** START Material supplied **
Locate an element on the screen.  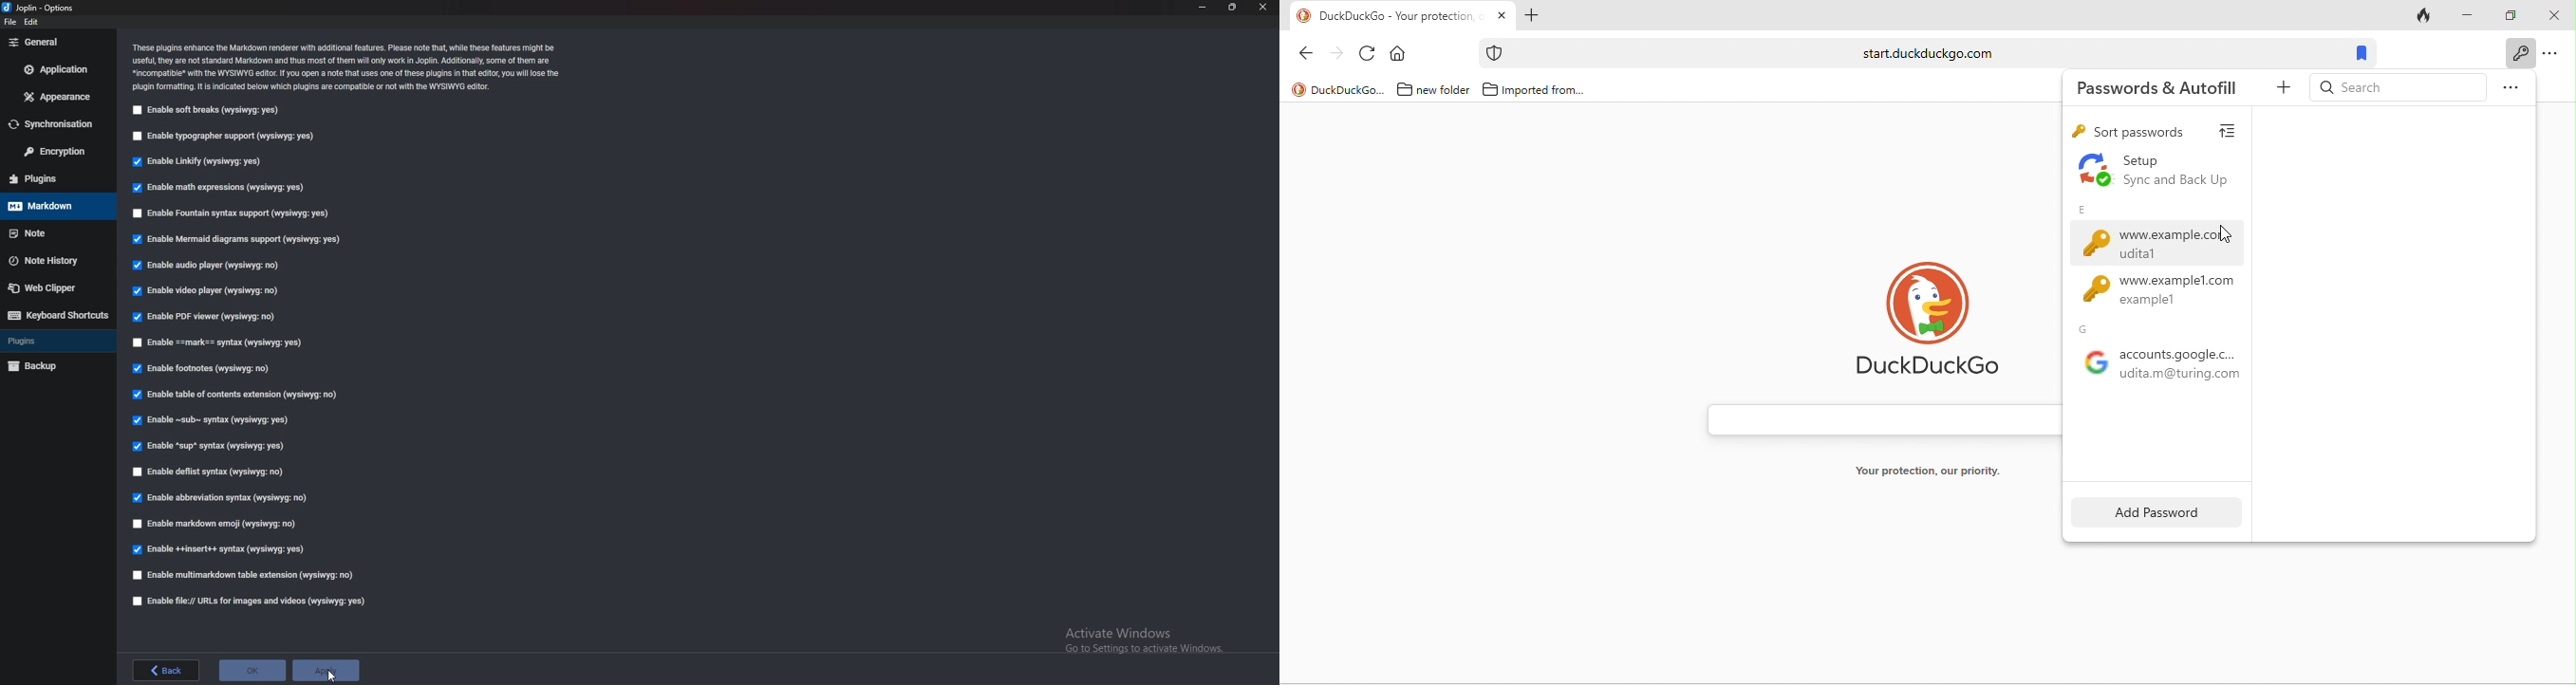
Enable table of contents Extensions is located at coordinates (237, 394).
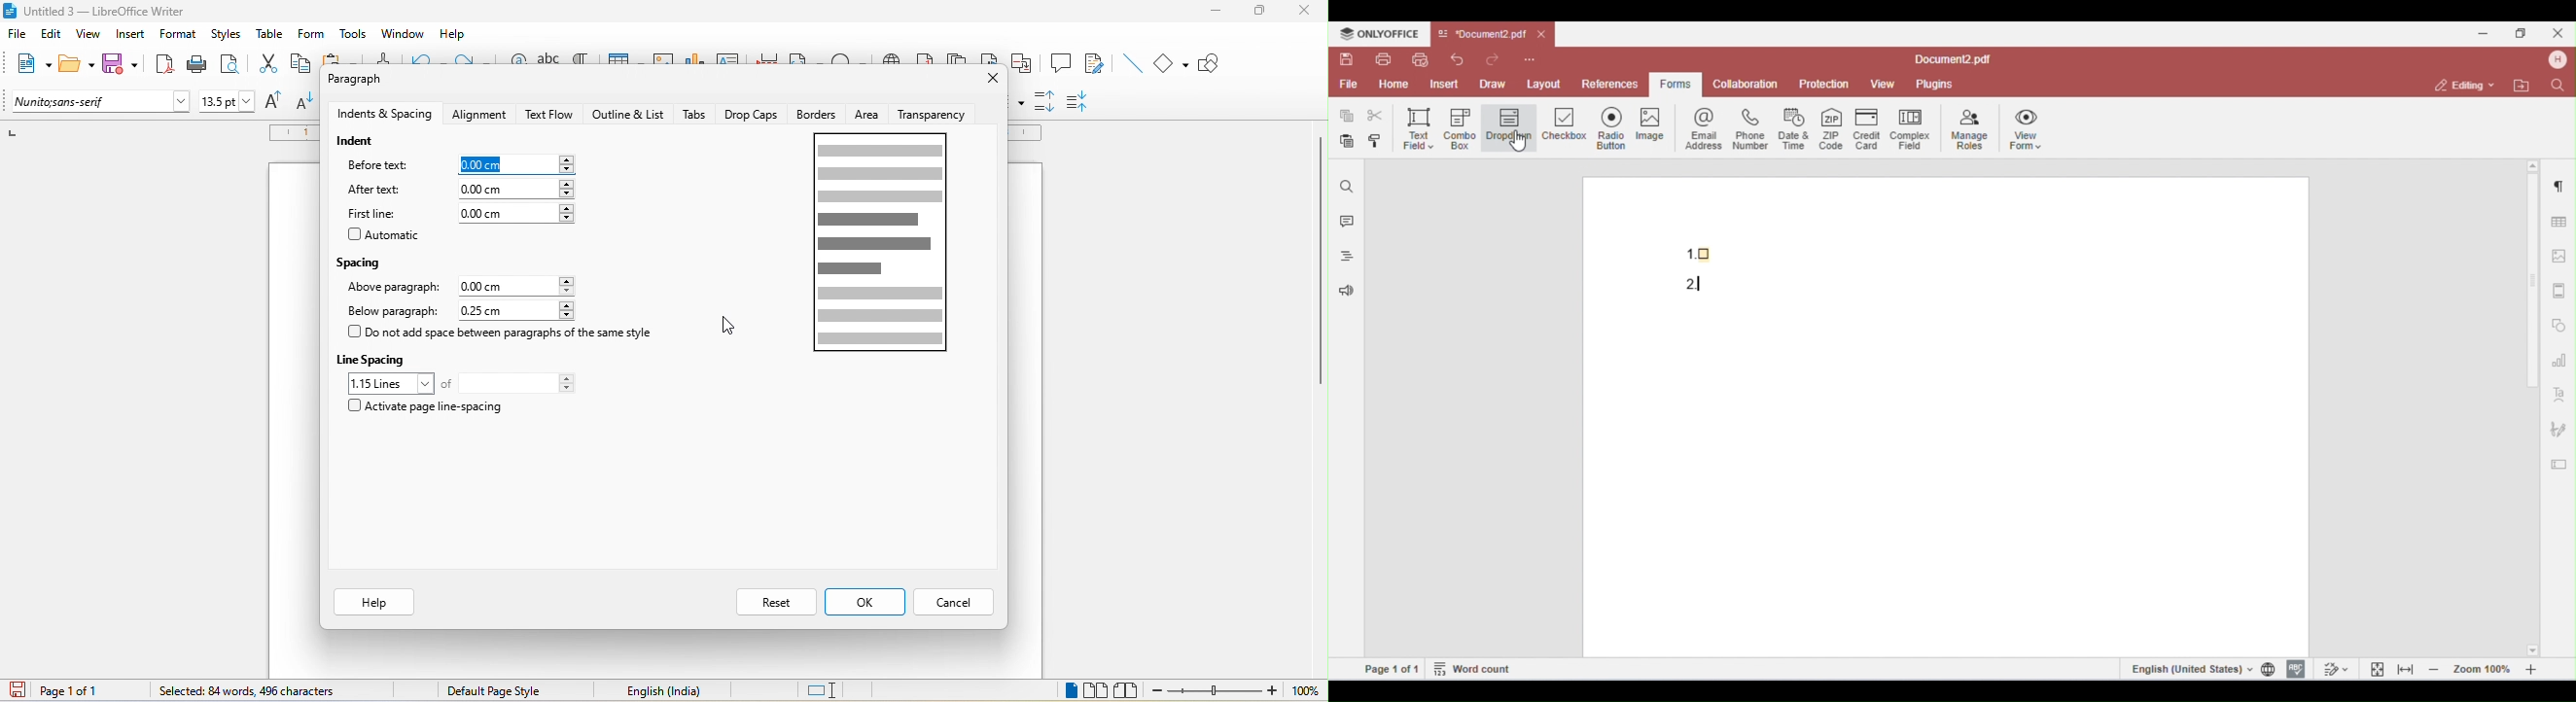 This screenshot has width=2576, height=728. What do you see at coordinates (197, 65) in the screenshot?
I see `print` at bounding box center [197, 65].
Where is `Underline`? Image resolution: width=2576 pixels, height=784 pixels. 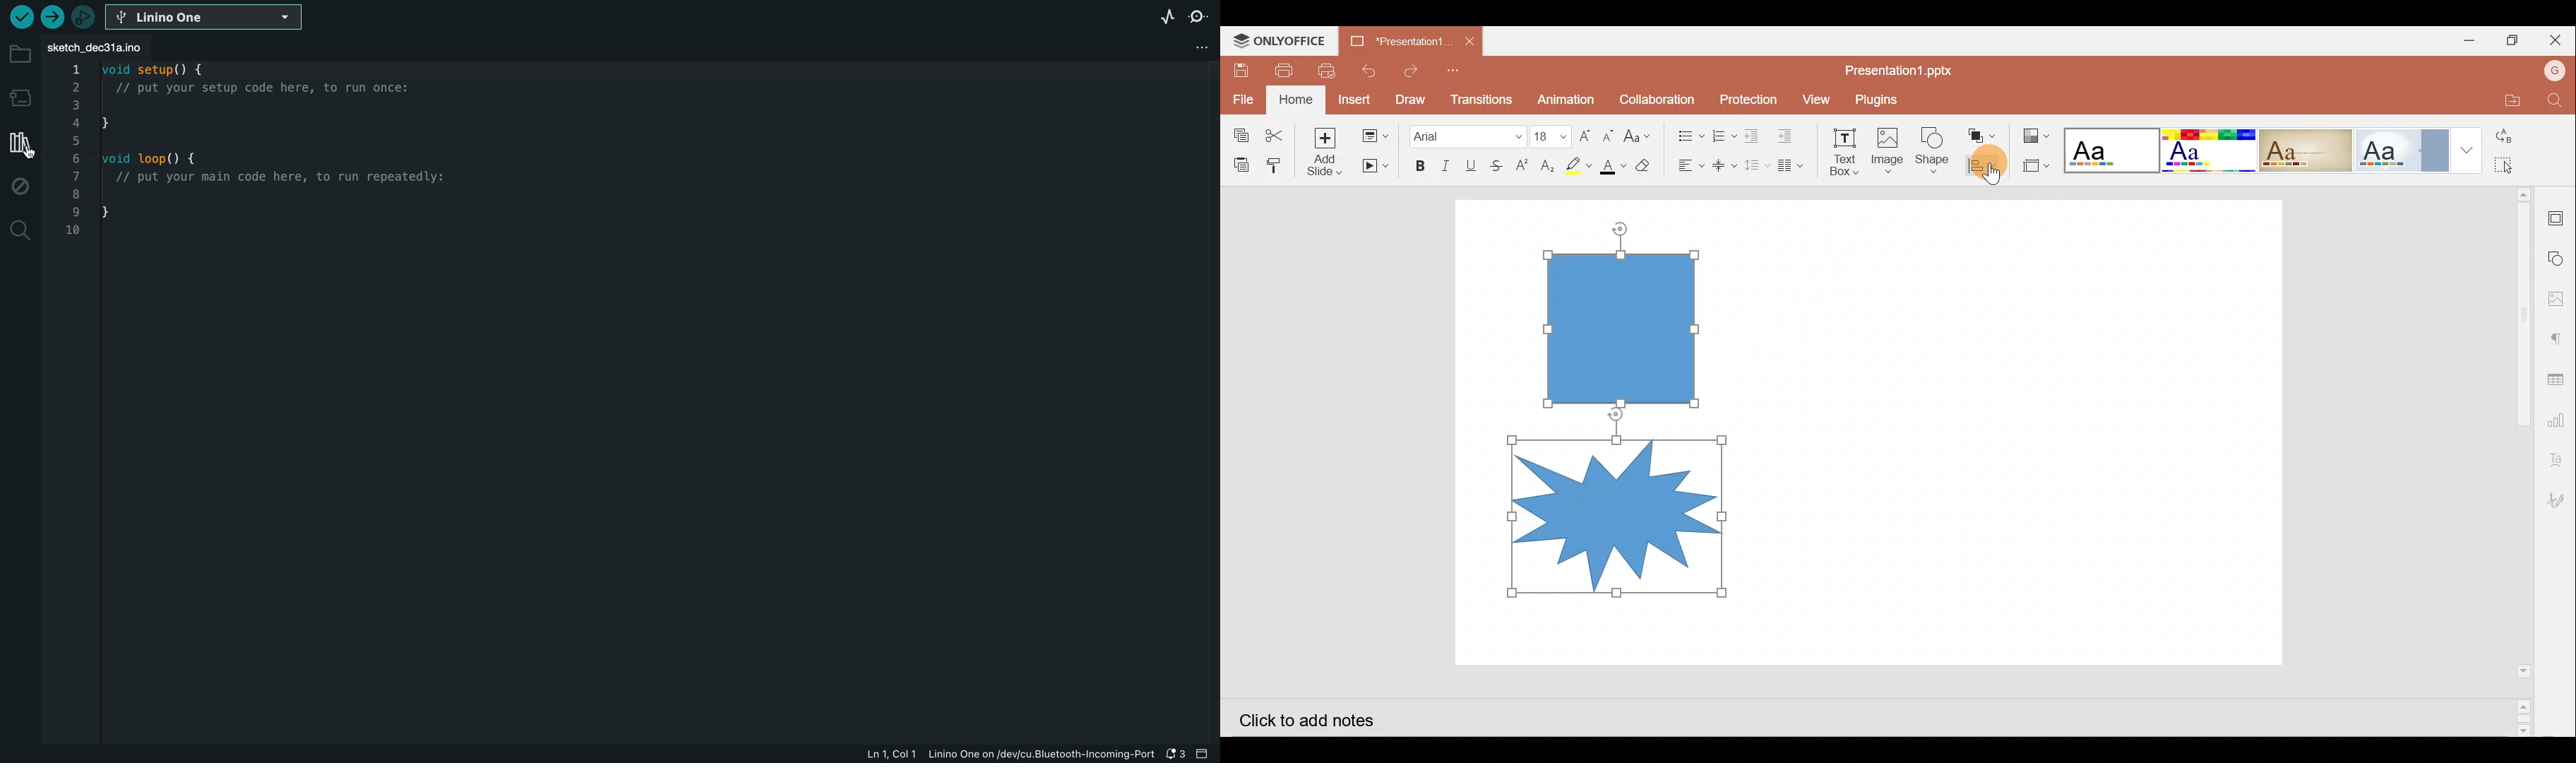
Underline is located at coordinates (1474, 163).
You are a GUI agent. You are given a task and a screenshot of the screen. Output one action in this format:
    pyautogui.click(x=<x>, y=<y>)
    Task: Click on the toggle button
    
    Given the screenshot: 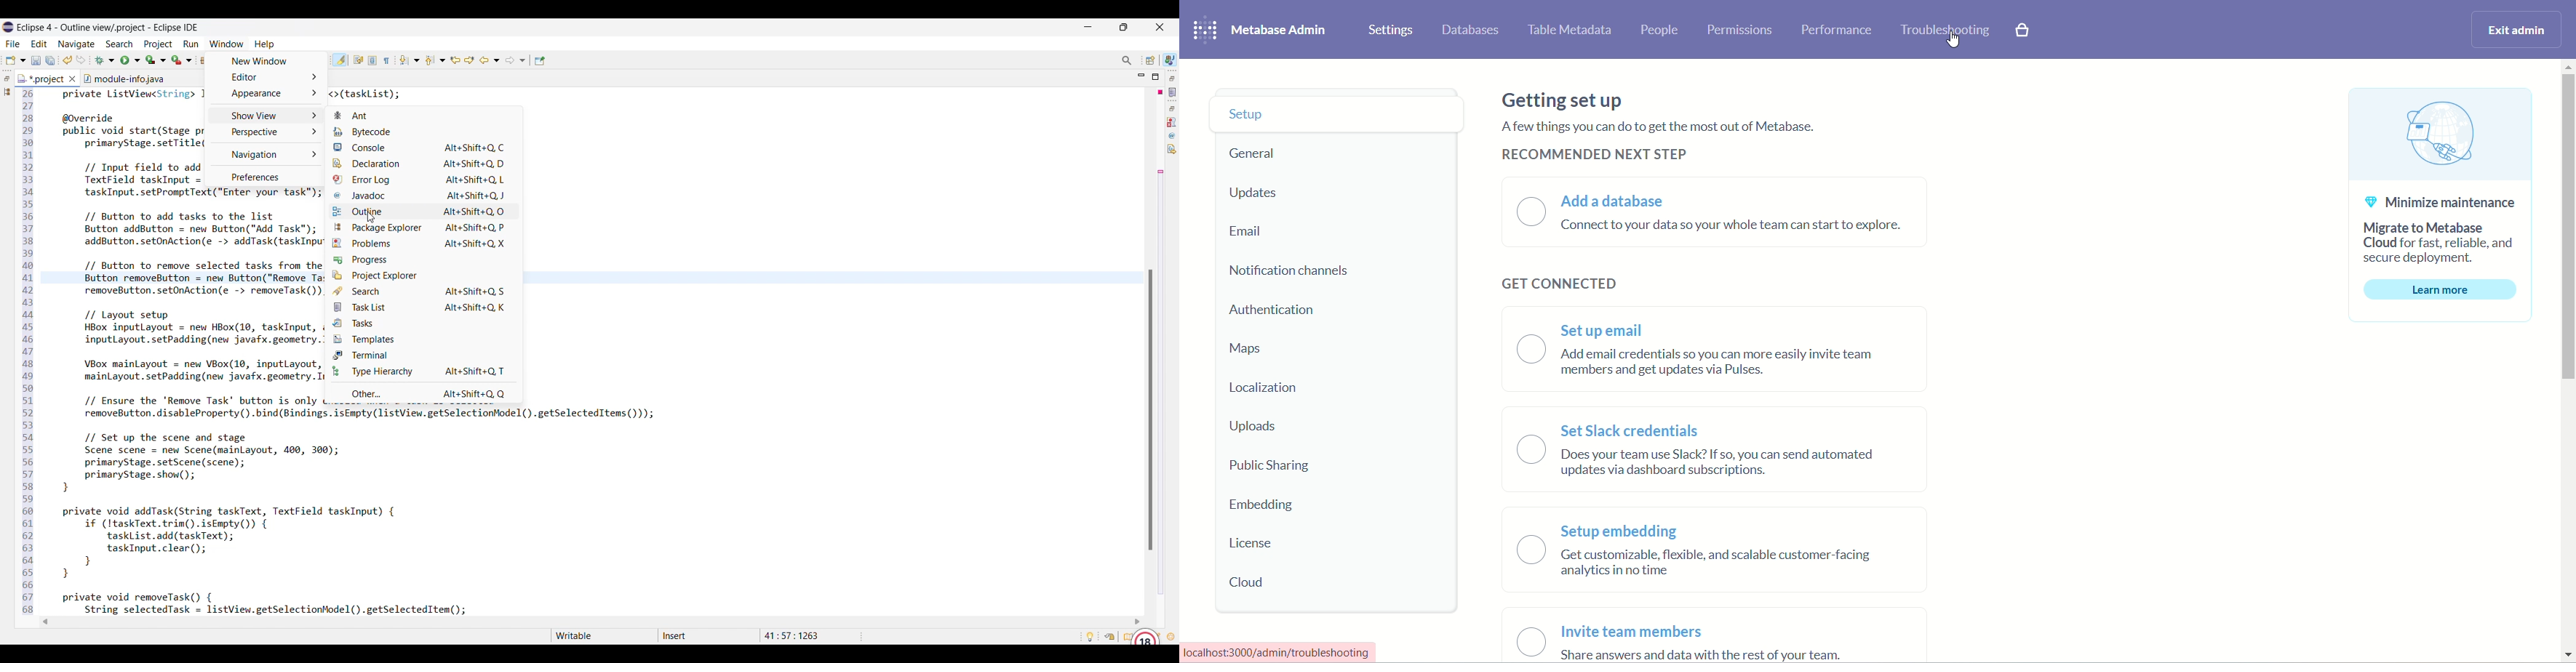 What is the action you would take?
    pyautogui.click(x=1527, y=212)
** END Material supplied **
* _Work instructions_
Reproduce the records starting at the beginning and ending at the line that contains "Underline is located", replacing "element" with "item" and changing nothing else. Omit the pictures.

* _Full solution_
Locate an item on the screen.  
Enable table of contents Extensions is located at coordinates (237, 394).
 This screenshot has width=2576, height=728. What do you see at coordinates (197, 65) in the screenshot?
I see `print` at bounding box center [197, 65].
Where is `Underline`? Image resolution: width=2576 pixels, height=784 pixels. 
Underline is located at coordinates (1474, 163).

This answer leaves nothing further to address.